» **Work required**
Exactly the lines from the start of the data through the line containing "You are a computer-use agent. The" should be output, with both ends kept and nothing added.

Data records
------------------------

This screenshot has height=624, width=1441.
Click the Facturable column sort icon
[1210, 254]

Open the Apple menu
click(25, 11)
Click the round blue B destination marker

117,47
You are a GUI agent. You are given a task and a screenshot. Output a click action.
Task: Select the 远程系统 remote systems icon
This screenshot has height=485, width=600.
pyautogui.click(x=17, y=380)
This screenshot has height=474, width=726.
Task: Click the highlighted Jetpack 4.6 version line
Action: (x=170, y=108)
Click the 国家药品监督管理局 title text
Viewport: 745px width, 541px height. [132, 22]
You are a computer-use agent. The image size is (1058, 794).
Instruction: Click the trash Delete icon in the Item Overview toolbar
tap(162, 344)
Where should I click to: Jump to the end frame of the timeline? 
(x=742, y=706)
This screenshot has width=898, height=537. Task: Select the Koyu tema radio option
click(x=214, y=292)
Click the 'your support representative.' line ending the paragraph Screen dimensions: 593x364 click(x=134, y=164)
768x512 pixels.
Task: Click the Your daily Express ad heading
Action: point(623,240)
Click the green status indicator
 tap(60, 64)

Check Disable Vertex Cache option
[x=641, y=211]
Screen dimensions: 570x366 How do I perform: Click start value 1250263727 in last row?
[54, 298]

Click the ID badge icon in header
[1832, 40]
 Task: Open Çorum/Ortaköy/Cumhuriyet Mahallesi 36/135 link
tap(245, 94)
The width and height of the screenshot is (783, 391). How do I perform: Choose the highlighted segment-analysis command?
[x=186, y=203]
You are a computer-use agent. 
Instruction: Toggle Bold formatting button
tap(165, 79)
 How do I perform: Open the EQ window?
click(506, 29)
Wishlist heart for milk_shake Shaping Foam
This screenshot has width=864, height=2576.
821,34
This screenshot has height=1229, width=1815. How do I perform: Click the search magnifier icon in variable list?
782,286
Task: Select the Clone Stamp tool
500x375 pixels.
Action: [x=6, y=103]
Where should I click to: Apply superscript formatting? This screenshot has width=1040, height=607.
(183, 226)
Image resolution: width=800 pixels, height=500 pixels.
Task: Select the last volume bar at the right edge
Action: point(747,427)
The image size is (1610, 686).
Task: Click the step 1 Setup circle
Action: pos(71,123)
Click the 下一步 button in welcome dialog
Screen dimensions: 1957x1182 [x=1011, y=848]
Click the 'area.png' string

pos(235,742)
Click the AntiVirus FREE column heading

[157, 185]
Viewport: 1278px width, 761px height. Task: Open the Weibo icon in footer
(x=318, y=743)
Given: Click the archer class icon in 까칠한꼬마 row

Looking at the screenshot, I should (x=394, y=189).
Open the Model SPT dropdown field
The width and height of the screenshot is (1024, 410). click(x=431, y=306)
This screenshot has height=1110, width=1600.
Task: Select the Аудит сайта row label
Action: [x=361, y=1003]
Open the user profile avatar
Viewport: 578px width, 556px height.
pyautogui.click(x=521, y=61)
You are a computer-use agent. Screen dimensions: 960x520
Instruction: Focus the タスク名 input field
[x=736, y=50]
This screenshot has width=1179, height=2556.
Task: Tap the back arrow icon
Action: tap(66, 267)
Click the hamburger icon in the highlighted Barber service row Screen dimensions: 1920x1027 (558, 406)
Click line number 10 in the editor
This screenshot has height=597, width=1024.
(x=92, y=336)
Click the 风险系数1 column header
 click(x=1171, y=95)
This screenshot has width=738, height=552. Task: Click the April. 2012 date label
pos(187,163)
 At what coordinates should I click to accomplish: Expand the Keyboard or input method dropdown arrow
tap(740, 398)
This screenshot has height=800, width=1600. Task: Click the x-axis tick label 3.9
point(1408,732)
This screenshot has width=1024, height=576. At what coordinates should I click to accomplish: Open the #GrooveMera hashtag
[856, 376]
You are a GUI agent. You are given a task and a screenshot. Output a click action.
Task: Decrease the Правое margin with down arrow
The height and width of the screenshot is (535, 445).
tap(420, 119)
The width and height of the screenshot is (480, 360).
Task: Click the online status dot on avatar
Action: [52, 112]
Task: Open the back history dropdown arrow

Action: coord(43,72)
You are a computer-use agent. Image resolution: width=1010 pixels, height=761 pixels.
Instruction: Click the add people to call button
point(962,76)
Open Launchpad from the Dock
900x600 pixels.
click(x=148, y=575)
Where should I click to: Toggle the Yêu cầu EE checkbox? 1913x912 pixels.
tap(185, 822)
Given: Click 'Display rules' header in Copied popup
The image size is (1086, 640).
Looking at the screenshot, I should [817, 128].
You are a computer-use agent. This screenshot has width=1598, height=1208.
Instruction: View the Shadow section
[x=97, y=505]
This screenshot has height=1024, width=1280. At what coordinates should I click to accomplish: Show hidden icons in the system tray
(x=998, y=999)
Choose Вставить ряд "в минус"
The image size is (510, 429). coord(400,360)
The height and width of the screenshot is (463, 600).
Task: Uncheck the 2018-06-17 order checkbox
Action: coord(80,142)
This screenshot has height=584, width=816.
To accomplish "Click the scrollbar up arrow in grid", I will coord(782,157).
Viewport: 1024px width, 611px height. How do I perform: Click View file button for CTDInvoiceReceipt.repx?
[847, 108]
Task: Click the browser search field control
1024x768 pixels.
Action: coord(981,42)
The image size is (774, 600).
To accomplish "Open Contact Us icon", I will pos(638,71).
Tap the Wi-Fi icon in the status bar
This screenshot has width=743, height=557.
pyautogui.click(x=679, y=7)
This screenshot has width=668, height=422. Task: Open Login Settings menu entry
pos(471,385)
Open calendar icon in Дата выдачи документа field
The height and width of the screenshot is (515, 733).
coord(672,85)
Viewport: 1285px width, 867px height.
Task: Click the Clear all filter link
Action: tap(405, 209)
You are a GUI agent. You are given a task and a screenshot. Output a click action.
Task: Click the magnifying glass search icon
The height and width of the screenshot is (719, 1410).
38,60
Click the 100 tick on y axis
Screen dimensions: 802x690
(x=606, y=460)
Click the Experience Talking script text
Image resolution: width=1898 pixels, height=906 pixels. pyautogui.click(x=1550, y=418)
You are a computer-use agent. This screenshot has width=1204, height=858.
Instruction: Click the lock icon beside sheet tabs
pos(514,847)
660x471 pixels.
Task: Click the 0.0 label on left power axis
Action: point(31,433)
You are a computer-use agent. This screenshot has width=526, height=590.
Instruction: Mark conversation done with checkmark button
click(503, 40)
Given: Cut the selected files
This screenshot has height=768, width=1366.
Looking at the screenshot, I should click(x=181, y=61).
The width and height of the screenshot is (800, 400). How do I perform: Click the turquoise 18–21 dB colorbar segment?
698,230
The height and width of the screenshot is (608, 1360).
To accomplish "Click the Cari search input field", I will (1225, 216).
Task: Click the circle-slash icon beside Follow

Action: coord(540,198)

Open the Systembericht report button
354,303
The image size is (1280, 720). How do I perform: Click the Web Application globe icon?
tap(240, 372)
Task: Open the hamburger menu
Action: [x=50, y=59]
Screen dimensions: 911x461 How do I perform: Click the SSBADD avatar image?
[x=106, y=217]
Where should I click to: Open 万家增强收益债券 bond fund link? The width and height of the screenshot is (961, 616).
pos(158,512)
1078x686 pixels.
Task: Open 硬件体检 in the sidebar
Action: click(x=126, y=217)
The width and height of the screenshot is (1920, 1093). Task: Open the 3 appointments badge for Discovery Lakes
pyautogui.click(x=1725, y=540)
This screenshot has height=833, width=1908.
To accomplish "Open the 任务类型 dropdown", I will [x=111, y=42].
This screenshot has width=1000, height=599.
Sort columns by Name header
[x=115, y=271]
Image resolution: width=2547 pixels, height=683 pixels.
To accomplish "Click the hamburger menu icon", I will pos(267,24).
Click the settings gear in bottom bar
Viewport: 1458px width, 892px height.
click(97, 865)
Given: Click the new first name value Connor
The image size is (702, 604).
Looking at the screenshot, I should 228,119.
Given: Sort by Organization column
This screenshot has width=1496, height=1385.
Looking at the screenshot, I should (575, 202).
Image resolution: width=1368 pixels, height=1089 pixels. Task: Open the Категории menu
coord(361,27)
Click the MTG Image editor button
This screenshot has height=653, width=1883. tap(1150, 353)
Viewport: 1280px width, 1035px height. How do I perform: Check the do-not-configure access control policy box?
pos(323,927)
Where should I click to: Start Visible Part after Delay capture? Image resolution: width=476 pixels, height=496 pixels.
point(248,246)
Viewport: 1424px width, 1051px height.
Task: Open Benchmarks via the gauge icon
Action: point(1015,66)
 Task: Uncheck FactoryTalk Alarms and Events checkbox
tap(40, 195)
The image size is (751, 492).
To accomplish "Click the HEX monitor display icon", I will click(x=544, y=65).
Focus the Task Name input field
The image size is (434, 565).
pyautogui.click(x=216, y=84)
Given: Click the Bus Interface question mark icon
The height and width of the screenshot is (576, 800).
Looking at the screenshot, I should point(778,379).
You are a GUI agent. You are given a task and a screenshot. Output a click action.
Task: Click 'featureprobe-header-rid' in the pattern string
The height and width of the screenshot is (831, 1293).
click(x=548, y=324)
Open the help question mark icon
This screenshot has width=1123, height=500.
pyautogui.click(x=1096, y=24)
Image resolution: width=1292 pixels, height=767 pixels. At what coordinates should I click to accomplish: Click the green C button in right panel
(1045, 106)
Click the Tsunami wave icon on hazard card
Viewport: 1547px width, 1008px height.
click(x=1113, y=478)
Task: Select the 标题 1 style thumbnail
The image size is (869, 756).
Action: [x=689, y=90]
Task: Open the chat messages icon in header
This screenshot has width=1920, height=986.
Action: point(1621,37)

------------------------

» **Response to this task**
This screenshot has height=624, width=1441.
Click the Facturable column sort icon
[1210, 254]

Open the Apple menu
click(25, 11)
Click the round blue B destination marker

117,47
You are a GUI agent. You are given a task and a screenshot. Output a click action.
Task: Select the 远程系统 remote systems icon
This screenshot has height=485, width=600.
pyautogui.click(x=17, y=380)
This screenshot has height=474, width=726.
Task: Click the highlighted Jetpack 4.6 version line
Action: (x=170, y=108)
Click the 国家药品监督管理局 title text
Viewport: 745px width, 541px height. [132, 22]
You are a computer-use agent. The image size is (1058, 794).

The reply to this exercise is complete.